How to predict new values on hold-out data


#1

Based on the quickstart, one has to build a model with theano shared variables as one’s inputs, and then change those variables to your hold-out data after you have your trace, putting it in pm.sample_posterior_predictive(), to make predictions.

But is it possible to do this with a pre-existing trace that wasn’t set up in this way? I’m asking because my model took a very long time to fit, and redoing it again seems redundant.


How do we predict on new unseen groups in a hierarchical model in PyMC3?
#2

I depends very much on how your particular model was defined, and if the parameters that were traced get their shape from broadcasting some of the original training data (this latter situation will lead to this issue).

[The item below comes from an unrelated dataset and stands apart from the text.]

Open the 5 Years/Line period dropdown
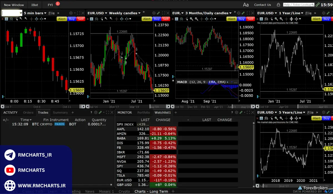 304,113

I’ll give you an example in which you can use the “old trace” to predict out of sample observations without having to use shared variables anywhere:

import numpy as np
import pymc3 as pm
from theano import tensor as tt
from matplotlib import pyplot as plt


def model_factory(x, y):
    x = np.asarray(x)
    y = np.asarray(y)
    with pm.Model() as model:
        beta = pm.Normal('beta', mu=0, sigma=1, shape=(2,))
        x_ = x.flatten()
        X = np.column_stack((np.ones_like(x_), x_))
        # If you enclose mu in Deterministic it will fail as #3346
        mu = tt.tensordot(X, beta, axes=[1, 0])
        pm.Normal('obs', mu=mu, sigma=1., observed=y)
    return model


BETA = np.array([1.4, -0.6])
train_x = np.random.randn(100) * 3
train_y = np.polyval(BETA[::-1], train_x)
hold_out_x = np.linspace(-10, 10, 51)
hold_out_y = np.polyval(BETA[::-1], hold_out_x)

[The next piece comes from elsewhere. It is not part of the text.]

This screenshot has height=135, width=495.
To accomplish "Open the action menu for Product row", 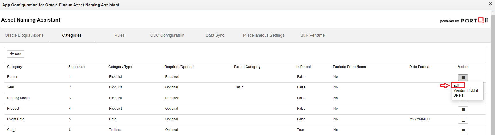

# Perform the training to get the trace
with model_factory(train_x, train_y) as model:
    train_trace = pm.sample()
    pm.traceplot(train_trace)
    pm.plot_posterior(train_trace)
    ppc = pm.sample_posterior_predictive(train_trace)
    plt.figure()
    plt.plot(train_x, ppc['obs'].T, '.b', alpha=0.01)
    plt.plot(train_x, train_y, '-or')
    proxy_arts = [plt.Line2D([0], [0], marker='.', linestyle='', color='b'),
                  plt.Line2D([0], [0], marker='o', linestyle='-', color='r')]
    plt.legend(handles=proxy_arts, labels=['prediction', 'hold out data'])
    plt.title('Posterior predictive on the training set')

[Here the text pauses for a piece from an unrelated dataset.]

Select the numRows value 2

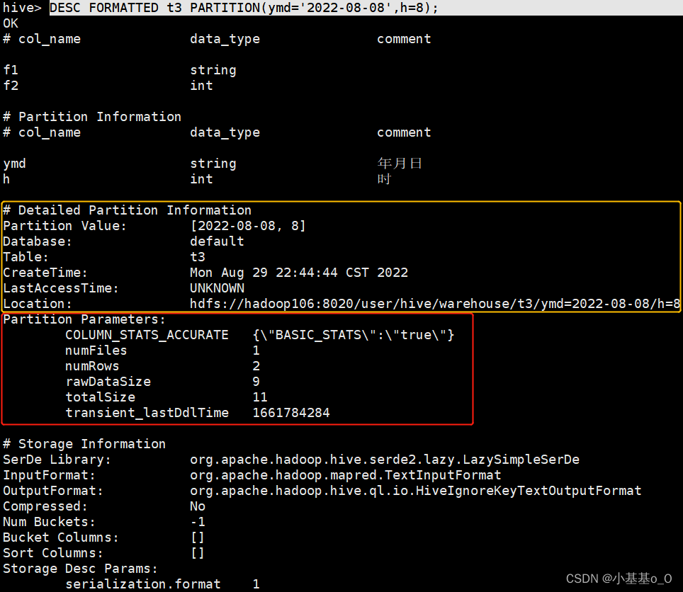pos(256,365)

# Construct a new model with the held out data
with model_factory(hold_out_x, hold_out_y) as test_model:
    ppc = pm.sample_posterior_predictive(train_trace)
    plt.figure()
    plt.plot(hold_out_x, ppc['obs'].T, '.b', alpha=0.01)
    plt.plot(hold_out_x, hold_out_y, '-or')
    proxy_arts = [plt.Line2D([0], [0], marker='.', linestyle='', color='b'),
                  plt.Line2D([0], [0], marker='o', linestyle='-', color='r')]
    plt.legend(handles=proxy_arts, labels=['prediction', 'hold out data'])
    plt.title('Posterior predictive on the test set')

The trace plot looks like:


The plot posterior looks like:

The posterior predictive plot on the training data looks like this:
Figure_3
Finally, the posterior predictive plot on the held out data looks like this:
Figure_4

The only reason that this is possible is because none of the traced parameters (the variables that get sampled with pm.sample) have their shape determined by the training dataset. If for instance, you enclose mu in a deterministic as mu = pm.Deterministic('mu', tt.tensordot(X, beta, axes=[1, 0])), then mu.shape will depend on the original X's shape (independently of whether X is a shared tensor or not). This leads to the trace to hold mu values as a numpy array with a shape (and also values!) given by the training data, so when you try to sample the posterior predictive later on, you get a shape mismatch error.

If your model defines some parameters whose shape does not depend on the training data, except of course the observed variable, then you should be able to use the old train_trace as input to the sample_posterior_predictive of the model that was built with the held out data.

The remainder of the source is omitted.